### Estratto del documento
____

Togliersi i sassolini da un paio di Manolo Blahnick...

[Uffici a confronto: quello reale della vera Anna Wintour
e quello cinematografico di Miranda Priestley ne Il diavolo veste Prada, Immagine da Oficina de Estilo]

Come regola di vita, per quanto io possa essere molto curiosa o interessata, non leggo mai un romanzo dal quale so che verrà tratto o è stato tratto un film: prima vado a vedere il film, poi leggo il romanzo.

Ottengo così molteplici risultati decisamente importanti:
- non mi incazzo per il travisamento spesso massiccio quando non assoluto a cui va incontro quasi sempre il materiale contenuto nel romanzo;
- mi diverto a leggere il romanzo scoprendo differenze, integrazioni, omissis, lapsus freudiani etc.;
- non mi incazzo per la pessima attribuzione dei ruoli ad attori che nulla hanno in comune con i personaggi del romanzo;
- mi diverto a fare un casting alternativo rispetto a quello proposto dalla pellicola, sia in senso migliorativo che peggiorativo;
- non mi incazzo per la stupidità, banalità, superficialità, inutilità e volgarità con cui pagine che ho magari amato vengono trasposte in modo becero su grande schermo nella speranza di divertire un altrettanto grande e spesso altrettanto becero pubblico;
- mi diverto a verificare quanto ci fosse di originale, innovativo, triviale o superfluo nel film rispetto al romanzo.

____

### Dati mostrati
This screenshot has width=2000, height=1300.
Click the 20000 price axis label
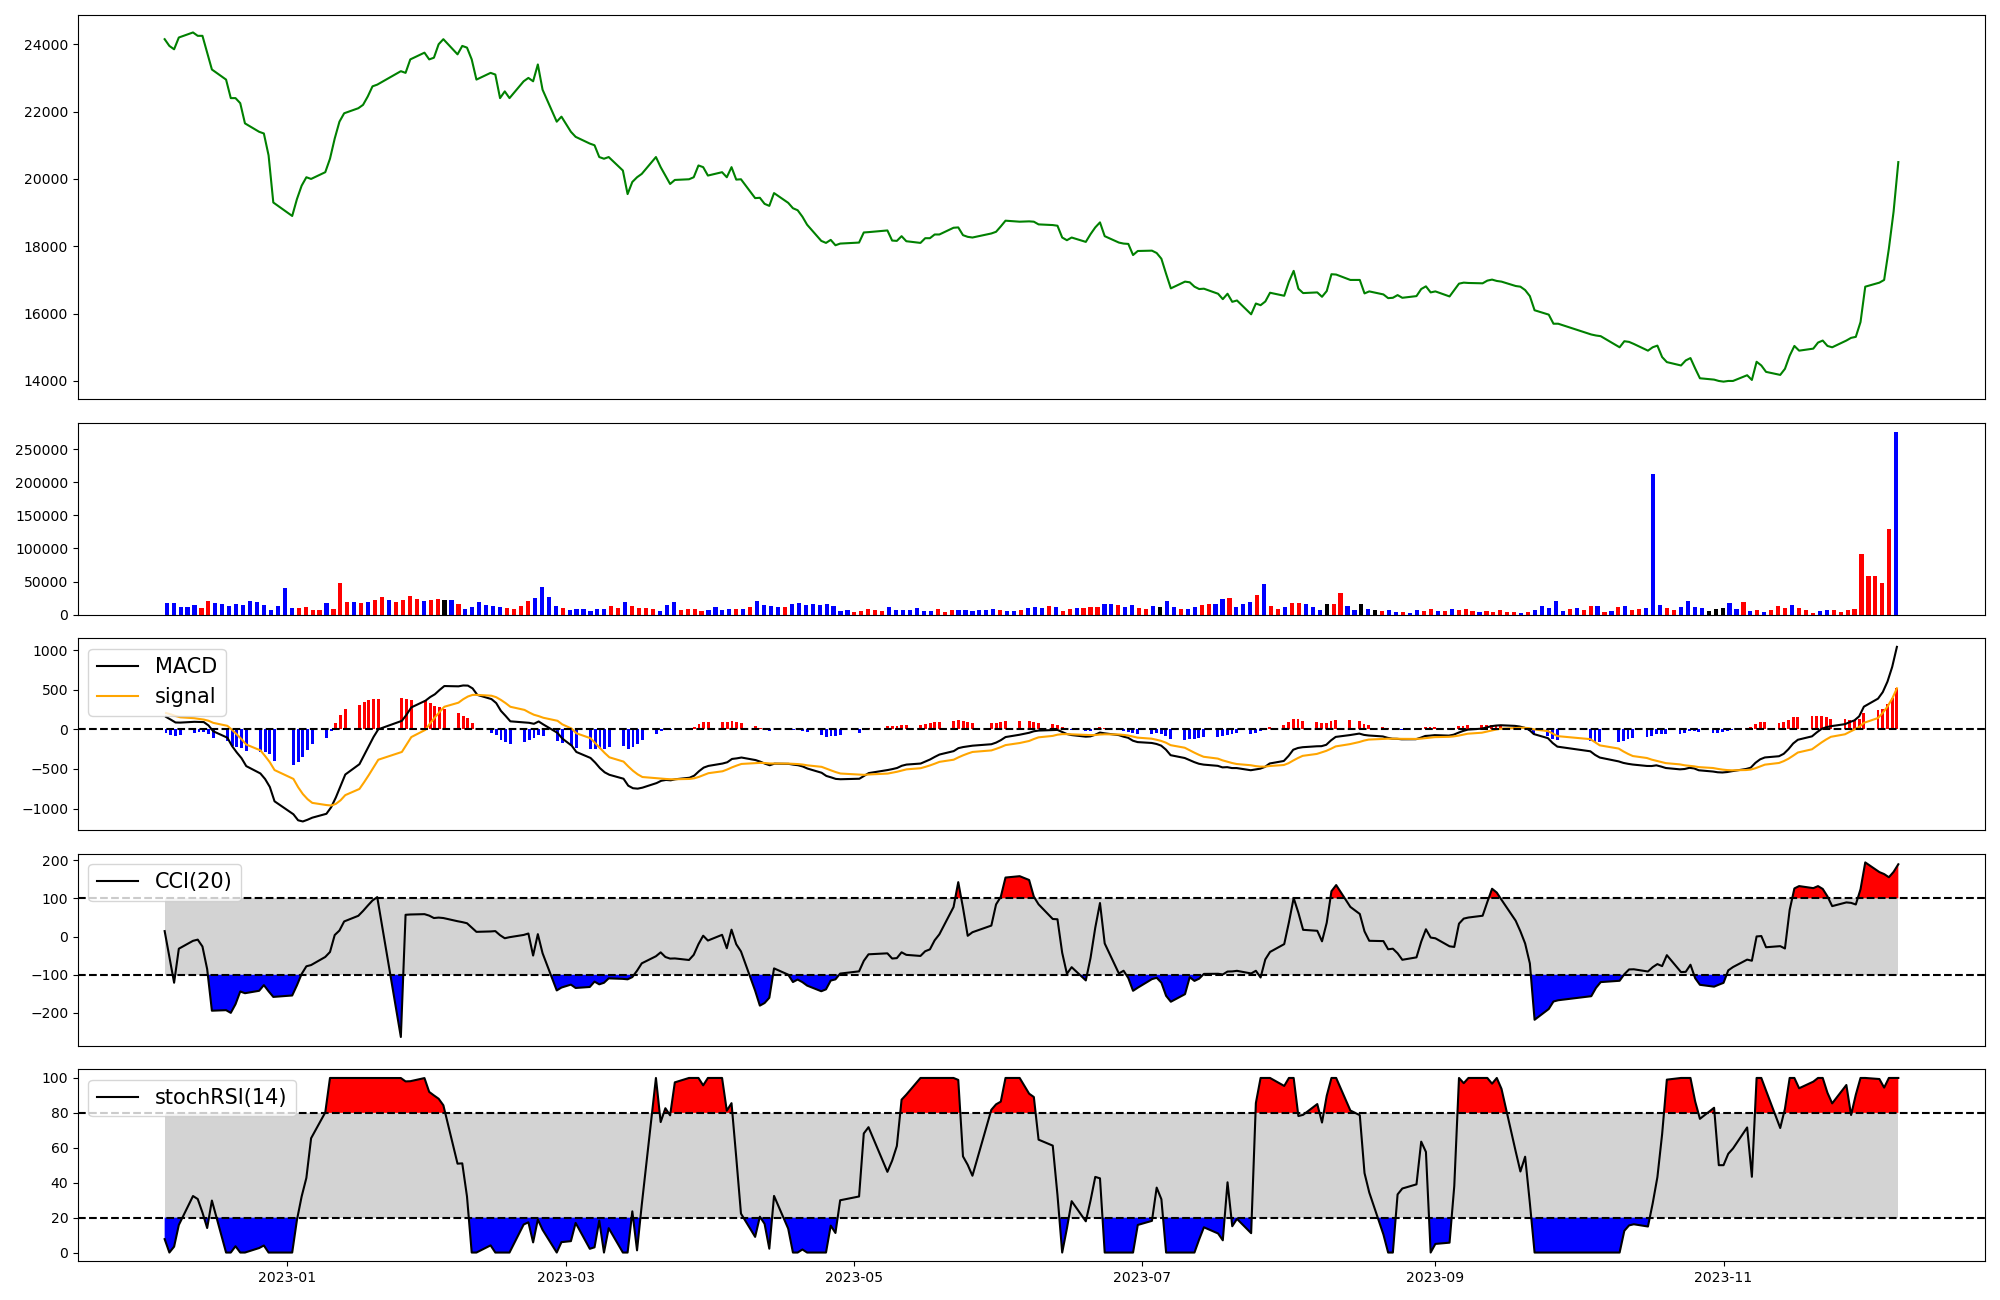tap(48, 180)
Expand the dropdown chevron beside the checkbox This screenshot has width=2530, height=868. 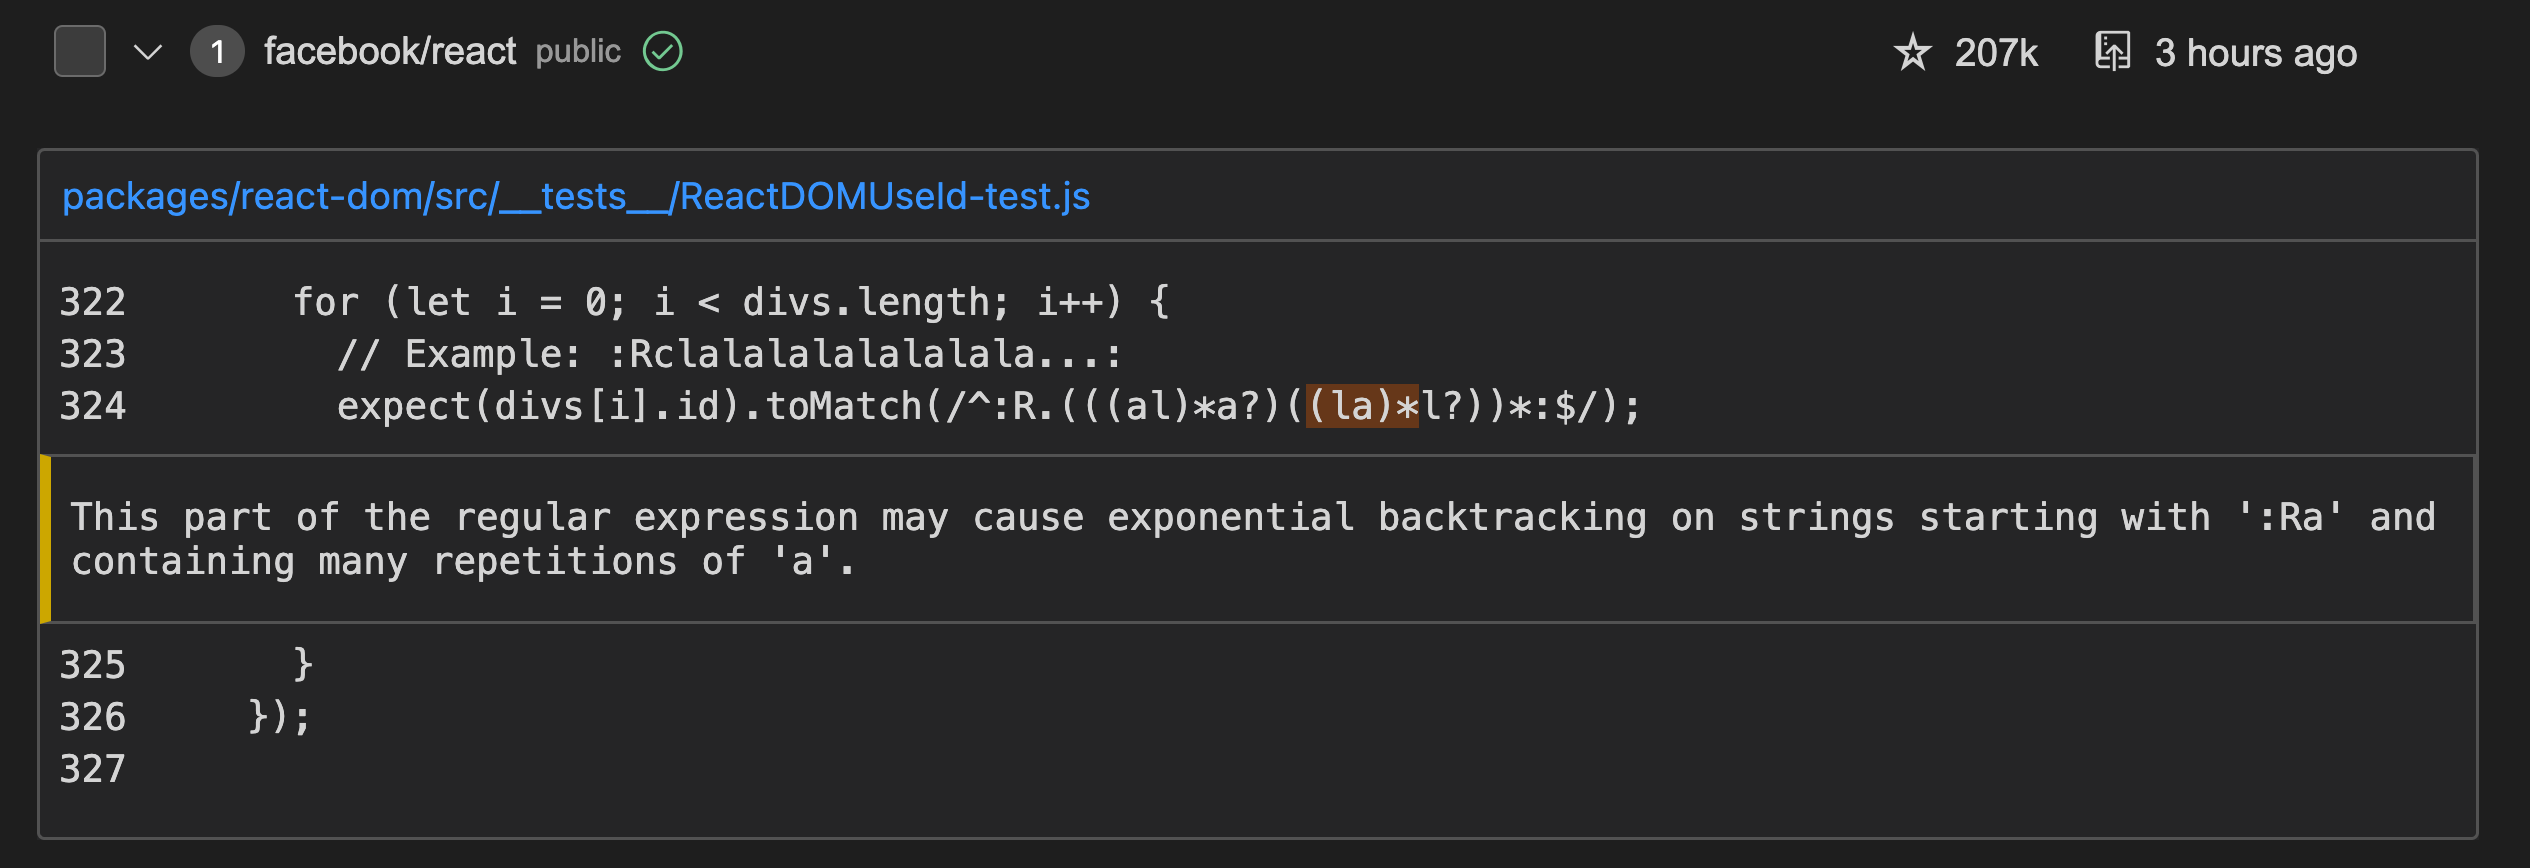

____

### Serie di esercizi
**1)** Secondo il brano sui film tratti dai romanzi, che cosa fa chi scrive prima di leggere un romanzo da cui è stato tratto un film?
**2)** Riprendi il brano sui film tratti dai romanzi dal punto in cui si interrompe.

### Risposte
**1)** Va prima a vedere il film, poi legge il romanzo.

**2)**
Finora, tale regola ha funzionato egregiamente e devo dire che non mi ha mai tradita. Non fa eccezione Il diavolo veste Prada, che è sorprendentemente migliore come film che come romanzo, con personaggi molto più vivi, verosimili e sfaccettati nonostante il romanzo si basi su persone realmente esistite e conosciute dall'autrice mentre il film è una libera rielaborazione del romanzo, con notevoli licenze che non svelerò perché potete trovarle ovunque.

Provincialismo, sciatteria narrativa, ripetitività e moralismo debordano nel romanzo mentre sono sapientemente dosati nel film; chi si è occupato del casting sapeva cosa stava facendo, nel barattare una biondina americana di origini ebree e cultura medio-bassa con una bruna Anne Hathaway più grintosa, determinata e brillante; la Miranda Priestley di carta basata su Anna Wintour è più monodimensionale e caricaturale dell'altrettanto insopportabile ma più intrigante e credibile Miranda Priestley di celluloide interpretata dalla meno filiforme - e solitamente mal vestita - Meryl Streep, grandiosa come sempre.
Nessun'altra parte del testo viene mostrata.